▶ [Your task]: The answer must be the data, repeated exactly.

▶ [Supplied information]:
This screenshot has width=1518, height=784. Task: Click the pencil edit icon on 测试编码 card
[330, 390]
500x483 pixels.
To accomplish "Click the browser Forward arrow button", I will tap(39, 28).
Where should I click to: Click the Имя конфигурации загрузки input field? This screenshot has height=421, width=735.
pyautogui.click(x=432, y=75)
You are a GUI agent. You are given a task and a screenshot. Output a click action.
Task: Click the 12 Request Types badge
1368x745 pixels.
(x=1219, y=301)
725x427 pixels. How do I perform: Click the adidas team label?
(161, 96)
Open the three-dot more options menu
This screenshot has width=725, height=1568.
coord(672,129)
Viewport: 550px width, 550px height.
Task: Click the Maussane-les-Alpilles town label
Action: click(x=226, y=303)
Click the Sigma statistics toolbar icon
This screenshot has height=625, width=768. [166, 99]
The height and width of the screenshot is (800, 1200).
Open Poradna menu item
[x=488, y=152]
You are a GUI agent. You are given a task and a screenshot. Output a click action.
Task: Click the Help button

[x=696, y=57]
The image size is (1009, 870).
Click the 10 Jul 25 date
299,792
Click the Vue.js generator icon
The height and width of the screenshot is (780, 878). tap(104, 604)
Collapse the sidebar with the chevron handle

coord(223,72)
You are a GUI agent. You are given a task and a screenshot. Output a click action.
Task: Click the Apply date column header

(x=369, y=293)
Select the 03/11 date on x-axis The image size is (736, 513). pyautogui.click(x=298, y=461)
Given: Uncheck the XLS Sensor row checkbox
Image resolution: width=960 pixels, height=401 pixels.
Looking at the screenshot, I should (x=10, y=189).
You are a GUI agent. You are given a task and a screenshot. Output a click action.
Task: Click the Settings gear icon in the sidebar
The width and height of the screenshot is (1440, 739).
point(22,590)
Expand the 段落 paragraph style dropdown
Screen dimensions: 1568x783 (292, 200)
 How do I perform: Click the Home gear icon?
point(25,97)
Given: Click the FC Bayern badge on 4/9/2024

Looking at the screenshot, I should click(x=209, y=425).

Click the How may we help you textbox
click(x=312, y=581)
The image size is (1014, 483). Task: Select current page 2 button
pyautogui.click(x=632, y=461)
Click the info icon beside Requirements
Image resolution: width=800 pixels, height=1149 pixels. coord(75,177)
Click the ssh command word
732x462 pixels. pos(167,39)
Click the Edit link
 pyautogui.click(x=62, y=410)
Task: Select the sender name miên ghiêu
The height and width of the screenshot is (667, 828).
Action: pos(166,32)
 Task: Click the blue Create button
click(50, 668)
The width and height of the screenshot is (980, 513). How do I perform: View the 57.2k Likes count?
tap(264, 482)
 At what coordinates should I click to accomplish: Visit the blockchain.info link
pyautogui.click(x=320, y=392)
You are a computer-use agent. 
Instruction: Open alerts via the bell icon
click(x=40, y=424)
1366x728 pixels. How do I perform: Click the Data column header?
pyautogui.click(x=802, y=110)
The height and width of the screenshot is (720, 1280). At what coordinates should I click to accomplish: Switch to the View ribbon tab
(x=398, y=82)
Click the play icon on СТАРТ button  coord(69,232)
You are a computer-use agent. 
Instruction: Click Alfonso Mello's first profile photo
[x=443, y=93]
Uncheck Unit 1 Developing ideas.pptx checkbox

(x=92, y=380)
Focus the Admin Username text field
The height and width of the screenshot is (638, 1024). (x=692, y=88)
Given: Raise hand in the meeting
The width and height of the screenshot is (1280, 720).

▶ [Your response]:
This screenshot has width=1518, height=784. Task: Click the pencil edit icon on 测试编码 card
[330, 390]
500x483 pixels.
To accomplish "Click the browser Forward arrow button", I will tap(39, 28).
Where should I click to: Click the Имя конфигурации загрузки input field? This screenshot has height=421, width=735.
pyautogui.click(x=432, y=75)
You are a GUI agent. You are given a task and a screenshot. Output a click action.
Task: Click the 12 Request Types badge
1368x745 pixels.
(x=1219, y=301)
725x427 pixels. How do I perform: Click the adidas team label?
(161, 96)
Open the three-dot more options menu
This screenshot has width=725, height=1568.
coord(672,129)
Viewport: 550px width, 550px height.
Task: Click the Maussane-les-Alpilles town label
Action: click(x=226, y=303)
Click the Sigma statistics toolbar icon
This screenshot has height=625, width=768. [166, 99]
The height and width of the screenshot is (800, 1200).
Open Poradna menu item
[x=488, y=152]
You are a GUI agent. You are given a task and a screenshot. Output a click action.
Task: Click the Help button

[x=696, y=57]
The image size is (1009, 870).
Click the 10 Jul 25 date
299,792
Click the Vue.js generator icon
The height and width of the screenshot is (780, 878). tap(104, 604)
Collapse the sidebar with the chevron handle

coord(223,72)
You are a GUI agent. You are given a task and a screenshot. Output a click action.
Task: Click the Apply date column header

(x=369, y=293)
Select the 03/11 date on x-axis The image size is (736, 513). pyautogui.click(x=298, y=461)
Given: Uncheck the XLS Sensor row checkbox
Image resolution: width=960 pixels, height=401 pixels.
Looking at the screenshot, I should (x=10, y=189).
You are a GUI agent. You are given a task and a screenshot. Output a click action.
Task: Click the Settings gear icon in the sidebar
The width and height of the screenshot is (1440, 739).
point(22,590)
Expand the 段落 paragraph style dropdown
Screen dimensions: 1568x783 (292, 200)
 How do I perform: Click the Home gear icon?
point(25,97)
Given: Click the FC Bayern badge on 4/9/2024

Looking at the screenshot, I should click(x=209, y=425).

Click the How may we help you textbox
click(x=312, y=581)
The image size is (1014, 483). Task: Select current page 2 button
pyautogui.click(x=632, y=461)
Click the info icon beside Requirements
Image resolution: width=800 pixels, height=1149 pixels. coord(75,177)
Click the ssh command word
732x462 pixels. pos(167,39)
Click the Edit link
 pyautogui.click(x=62, y=410)
Task: Select the sender name miên ghiêu
The height and width of the screenshot is (667, 828).
Action: pos(166,32)
 Task: Click the blue Create button
click(50, 668)
The width and height of the screenshot is (980, 513). How do I perform: View the 57.2k Likes count?
tap(264, 482)
 At what coordinates should I click to accomplish: Visit the blockchain.info link
pyautogui.click(x=320, y=392)
You are a computer-use agent. 
Instruction: Open alerts via the bell icon
click(x=40, y=424)
1366x728 pixels. How do I perform: Click the Data column header?
pyautogui.click(x=802, y=110)
The height and width of the screenshot is (720, 1280). At what coordinates should I click to accomplish: Switch to the View ribbon tab
(x=398, y=82)
Click the play icon on СТАРТ button  coord(69,232)
You are a computer-use agent. 
Instruction: Click Alfonso Mello's first profile photo
[x=443, y=93]
Uncheck Unit 1 Developing ideas.pptx checkbox

(x=92, y=380)
Focus the Admin Username text field
The height and width of the screenshot is (638, 1024). (x=692, y=88)
Given: Raise hand in the meeting
The width and height of the screenshot is (1280, 720).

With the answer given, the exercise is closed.